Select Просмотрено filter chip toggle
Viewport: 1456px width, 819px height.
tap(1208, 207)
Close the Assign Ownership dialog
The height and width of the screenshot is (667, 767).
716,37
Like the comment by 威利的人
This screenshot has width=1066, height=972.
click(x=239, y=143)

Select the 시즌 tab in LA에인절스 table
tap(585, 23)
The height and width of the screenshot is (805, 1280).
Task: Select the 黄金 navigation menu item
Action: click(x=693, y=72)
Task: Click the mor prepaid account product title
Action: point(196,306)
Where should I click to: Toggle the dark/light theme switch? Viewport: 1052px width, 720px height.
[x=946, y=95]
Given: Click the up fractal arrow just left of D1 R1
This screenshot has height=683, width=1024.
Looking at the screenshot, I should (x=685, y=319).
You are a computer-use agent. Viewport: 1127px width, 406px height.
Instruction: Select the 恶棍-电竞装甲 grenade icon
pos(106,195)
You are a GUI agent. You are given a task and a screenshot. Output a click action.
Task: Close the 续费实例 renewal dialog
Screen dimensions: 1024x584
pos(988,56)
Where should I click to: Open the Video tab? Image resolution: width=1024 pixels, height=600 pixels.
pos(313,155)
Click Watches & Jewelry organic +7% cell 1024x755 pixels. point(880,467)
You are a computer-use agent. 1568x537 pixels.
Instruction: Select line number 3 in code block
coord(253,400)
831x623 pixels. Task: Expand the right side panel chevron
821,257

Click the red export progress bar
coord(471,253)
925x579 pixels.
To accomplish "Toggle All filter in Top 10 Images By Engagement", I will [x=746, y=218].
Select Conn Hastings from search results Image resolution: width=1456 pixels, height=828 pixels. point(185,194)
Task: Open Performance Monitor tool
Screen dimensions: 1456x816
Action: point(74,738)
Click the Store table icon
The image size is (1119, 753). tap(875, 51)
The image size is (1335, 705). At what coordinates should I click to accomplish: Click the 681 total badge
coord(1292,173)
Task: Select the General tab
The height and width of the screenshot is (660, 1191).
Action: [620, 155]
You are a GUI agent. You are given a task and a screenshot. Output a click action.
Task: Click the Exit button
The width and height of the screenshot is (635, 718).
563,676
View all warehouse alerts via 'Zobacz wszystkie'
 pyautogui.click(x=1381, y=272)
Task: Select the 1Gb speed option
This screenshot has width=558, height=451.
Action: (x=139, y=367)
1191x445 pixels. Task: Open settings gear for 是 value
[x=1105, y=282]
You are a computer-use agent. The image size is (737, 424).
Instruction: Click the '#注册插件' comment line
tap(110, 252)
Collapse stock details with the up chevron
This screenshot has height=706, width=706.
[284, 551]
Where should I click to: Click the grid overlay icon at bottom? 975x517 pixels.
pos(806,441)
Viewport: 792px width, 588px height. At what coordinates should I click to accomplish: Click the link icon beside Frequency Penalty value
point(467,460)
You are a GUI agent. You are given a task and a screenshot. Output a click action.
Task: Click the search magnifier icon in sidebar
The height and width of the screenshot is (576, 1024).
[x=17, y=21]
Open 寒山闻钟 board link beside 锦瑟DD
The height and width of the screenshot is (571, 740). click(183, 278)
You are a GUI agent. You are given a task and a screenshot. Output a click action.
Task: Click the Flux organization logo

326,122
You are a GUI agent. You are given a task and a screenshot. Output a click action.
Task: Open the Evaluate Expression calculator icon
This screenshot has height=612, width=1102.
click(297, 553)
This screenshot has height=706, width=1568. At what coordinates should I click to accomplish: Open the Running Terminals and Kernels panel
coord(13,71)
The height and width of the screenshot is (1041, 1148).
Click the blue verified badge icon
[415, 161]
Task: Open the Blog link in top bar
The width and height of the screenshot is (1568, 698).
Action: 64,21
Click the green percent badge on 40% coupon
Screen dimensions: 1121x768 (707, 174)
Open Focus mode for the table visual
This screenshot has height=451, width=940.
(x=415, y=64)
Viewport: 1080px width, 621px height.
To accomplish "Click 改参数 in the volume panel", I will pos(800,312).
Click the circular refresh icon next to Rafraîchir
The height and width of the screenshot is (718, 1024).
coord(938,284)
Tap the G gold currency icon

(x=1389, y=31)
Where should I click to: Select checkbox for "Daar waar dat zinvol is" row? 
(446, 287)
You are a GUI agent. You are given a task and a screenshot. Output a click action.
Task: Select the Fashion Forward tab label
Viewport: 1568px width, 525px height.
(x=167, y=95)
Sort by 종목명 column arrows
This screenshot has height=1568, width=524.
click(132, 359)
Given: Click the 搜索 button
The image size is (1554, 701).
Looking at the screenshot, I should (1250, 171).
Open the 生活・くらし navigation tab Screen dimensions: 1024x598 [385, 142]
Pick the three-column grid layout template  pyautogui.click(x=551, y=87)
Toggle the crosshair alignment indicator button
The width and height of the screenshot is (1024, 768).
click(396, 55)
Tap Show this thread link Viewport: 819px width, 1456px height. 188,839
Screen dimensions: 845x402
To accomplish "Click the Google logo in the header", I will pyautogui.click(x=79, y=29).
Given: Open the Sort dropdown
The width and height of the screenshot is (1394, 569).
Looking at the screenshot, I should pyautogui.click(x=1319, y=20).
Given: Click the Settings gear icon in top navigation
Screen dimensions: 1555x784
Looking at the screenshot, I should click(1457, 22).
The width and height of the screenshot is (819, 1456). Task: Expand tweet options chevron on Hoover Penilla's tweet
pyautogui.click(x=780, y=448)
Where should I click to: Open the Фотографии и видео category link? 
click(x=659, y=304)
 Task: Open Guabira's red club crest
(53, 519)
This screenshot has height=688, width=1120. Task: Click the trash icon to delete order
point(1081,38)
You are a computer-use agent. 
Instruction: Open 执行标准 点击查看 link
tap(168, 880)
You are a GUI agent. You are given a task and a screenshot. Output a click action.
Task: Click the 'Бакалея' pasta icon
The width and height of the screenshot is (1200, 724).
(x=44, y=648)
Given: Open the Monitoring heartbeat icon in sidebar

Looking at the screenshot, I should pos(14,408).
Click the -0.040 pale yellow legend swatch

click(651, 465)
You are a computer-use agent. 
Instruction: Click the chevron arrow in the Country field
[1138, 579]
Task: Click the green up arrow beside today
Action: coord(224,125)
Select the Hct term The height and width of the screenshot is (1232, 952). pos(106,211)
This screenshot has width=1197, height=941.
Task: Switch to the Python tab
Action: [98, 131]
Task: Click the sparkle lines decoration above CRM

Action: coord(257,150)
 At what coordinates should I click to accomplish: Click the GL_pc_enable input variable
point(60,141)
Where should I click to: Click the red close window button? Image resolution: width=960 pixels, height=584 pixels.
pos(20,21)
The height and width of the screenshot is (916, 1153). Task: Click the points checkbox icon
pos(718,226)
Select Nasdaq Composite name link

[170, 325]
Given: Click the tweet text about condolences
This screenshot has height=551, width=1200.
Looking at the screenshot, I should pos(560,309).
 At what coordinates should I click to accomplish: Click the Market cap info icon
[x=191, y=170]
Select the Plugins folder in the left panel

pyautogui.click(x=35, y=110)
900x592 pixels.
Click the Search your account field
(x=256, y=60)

• • • • •

## AIM OF THE TASK
The lines to return are those in the entries above that hold "Sort".

## RESPONSE TO THIS TASK
Sort by 종목명 column arrows
Given: Open the Sort dropdown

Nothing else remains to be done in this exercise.